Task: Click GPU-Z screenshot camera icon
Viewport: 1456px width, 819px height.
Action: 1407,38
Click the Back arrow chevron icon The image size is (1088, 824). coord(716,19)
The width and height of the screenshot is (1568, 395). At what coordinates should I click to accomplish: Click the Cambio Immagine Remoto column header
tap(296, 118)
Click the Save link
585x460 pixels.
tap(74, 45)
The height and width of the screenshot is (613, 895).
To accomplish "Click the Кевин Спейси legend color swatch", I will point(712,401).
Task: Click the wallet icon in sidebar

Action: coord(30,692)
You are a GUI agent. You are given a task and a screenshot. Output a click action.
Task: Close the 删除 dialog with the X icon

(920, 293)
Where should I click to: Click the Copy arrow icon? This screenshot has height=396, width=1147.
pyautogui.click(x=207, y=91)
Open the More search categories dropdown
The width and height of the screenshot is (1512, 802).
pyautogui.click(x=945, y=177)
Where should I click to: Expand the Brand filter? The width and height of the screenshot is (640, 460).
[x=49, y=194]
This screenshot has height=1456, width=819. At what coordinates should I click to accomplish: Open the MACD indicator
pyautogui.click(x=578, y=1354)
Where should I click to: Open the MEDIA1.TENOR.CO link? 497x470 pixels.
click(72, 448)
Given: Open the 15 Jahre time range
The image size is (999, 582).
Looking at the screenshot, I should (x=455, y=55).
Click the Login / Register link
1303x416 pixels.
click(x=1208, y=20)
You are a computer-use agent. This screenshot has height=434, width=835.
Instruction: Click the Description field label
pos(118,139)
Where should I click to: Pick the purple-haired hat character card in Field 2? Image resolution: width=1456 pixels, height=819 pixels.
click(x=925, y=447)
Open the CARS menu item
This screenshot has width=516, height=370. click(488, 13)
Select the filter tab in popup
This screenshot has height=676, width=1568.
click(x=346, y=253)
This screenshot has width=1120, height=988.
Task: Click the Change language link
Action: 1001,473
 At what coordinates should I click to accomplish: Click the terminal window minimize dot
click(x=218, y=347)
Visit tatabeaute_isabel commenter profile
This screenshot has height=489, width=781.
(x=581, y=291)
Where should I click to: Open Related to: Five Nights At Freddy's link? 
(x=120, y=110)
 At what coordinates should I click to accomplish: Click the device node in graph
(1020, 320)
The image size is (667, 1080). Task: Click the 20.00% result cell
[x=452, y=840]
--------------------------------
» **INSTRUCTIONS FOR THE TASK**: With the line that contains "This screenshot has height=489, width=781." as the starting point, output each line exactly through the end of the listing above.

» **ANSWER SPACE**:
This screenshot has height=489, width=781.
(x=581, y=291)
Where should I click to: Open Related to: Five Nights At Freddy's link? 
(x=120, y=110)
 At what coordinates should I click to accomplish: Click the device node in graph
(1020, 320)
The image size is (667, 1080). Task: Click the 20.00% result cell
[x=452, y=840]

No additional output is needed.